The beer was brewed with desalinated water and minimal amounts of malt and hops – both of which would reduce in supply in case of drought. The result was a dry, less flavoursome beer, with a metallic, saline taste. “As a craft brewer, [drinking it] is a painful experience,” said Adamson. “Beer really is a reflection of our landscape, we are really beheld to what nature gives us in the end.”
Craft Beer Bones – 4 Pines

Craft Beer Bones made with 4 Pines Kolsch spent grain. Credit: @craftbeerbones
4 Pines’ Brookvale brewery produces hundreds of tonnes of spent grain a year. In the typical brewing process, malted barley is mixed with water to create wort, a sugary liquid that is later converted to alcohol in the fermentation process. The barley, known as spent grain, is left over from the process.
Like most craft breweries, the spent grain is donated to farmers who use it to supplement the feed of livestock. However, as one of Sydney’s largest craft breweries, the sheer capacity of 4 Pines’ production means farmers are struggling to keep up with increased supply.
Enter Gabi Adolphe, local Manly resident and founder of Craft Beer Bones. Since late 2015, Adolphe has mixed the spent grain with free range eggs, flour and peanut butter to create a nutritious treat for man’s best friend. Safe for canine consumption, the grain is non-alcoholic and does not come in to contact with hops throughout the brewing process, an ingredient which is toxic for dogs.

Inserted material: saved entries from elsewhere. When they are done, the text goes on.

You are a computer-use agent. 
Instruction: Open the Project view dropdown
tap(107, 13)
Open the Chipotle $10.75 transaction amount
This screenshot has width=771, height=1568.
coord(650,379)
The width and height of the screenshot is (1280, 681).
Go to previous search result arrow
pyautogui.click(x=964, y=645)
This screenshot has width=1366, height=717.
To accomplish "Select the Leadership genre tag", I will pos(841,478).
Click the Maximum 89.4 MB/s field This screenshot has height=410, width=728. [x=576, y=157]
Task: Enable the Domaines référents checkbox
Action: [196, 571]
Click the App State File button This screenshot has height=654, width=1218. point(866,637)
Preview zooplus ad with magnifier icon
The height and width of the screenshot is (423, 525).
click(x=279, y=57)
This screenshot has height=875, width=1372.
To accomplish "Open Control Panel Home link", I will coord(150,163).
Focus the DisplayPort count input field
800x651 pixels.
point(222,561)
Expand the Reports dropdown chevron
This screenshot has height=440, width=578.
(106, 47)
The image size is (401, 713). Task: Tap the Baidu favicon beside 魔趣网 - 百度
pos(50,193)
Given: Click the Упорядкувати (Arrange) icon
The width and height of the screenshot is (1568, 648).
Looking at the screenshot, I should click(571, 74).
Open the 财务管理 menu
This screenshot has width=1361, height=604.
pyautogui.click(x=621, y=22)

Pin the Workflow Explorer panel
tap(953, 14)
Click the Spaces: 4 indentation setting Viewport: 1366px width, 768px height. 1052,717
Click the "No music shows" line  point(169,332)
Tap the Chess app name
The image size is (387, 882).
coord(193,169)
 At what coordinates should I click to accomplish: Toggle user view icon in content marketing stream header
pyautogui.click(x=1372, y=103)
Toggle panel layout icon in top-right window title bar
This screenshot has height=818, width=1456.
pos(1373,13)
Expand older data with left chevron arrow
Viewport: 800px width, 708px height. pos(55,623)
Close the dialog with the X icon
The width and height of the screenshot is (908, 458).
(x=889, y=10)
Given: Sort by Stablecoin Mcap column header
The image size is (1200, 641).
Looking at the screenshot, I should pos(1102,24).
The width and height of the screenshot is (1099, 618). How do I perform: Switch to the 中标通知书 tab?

Adolphe has inspired others to come up with unique ways to recycle spent grain – whether they be commercial brewers or homebrewers. Edible for humans, the most versatile way to use the grain is to dry it in the oven, then mill it in a coffee grinder or similar to make flour. This can be baked into treats savoury and sweet, from bread and pizza bases to biscuits and cakes – all of which pair nicely with the corresponding beer!
Other eco-breweries worth mentioning…
Australian Brewery (NSW) use solar heating at the brewery and package their beer in cans, which are more efficient to transport.
Murray’s Craft Brewing Co (NSW) grow their own ingredients for their cellar door kitchen and never source products from further than 160 km away.
Bright Brewery (VIC) also source their energy from solar power.
Good Beer Co (QLD) donate 50% of the profits from their Great Barrier Beer (in collaboration with Bargara Brewing Co) to the Australian Marine Conservation Society.
Permission has been granted for all photographs used in this article.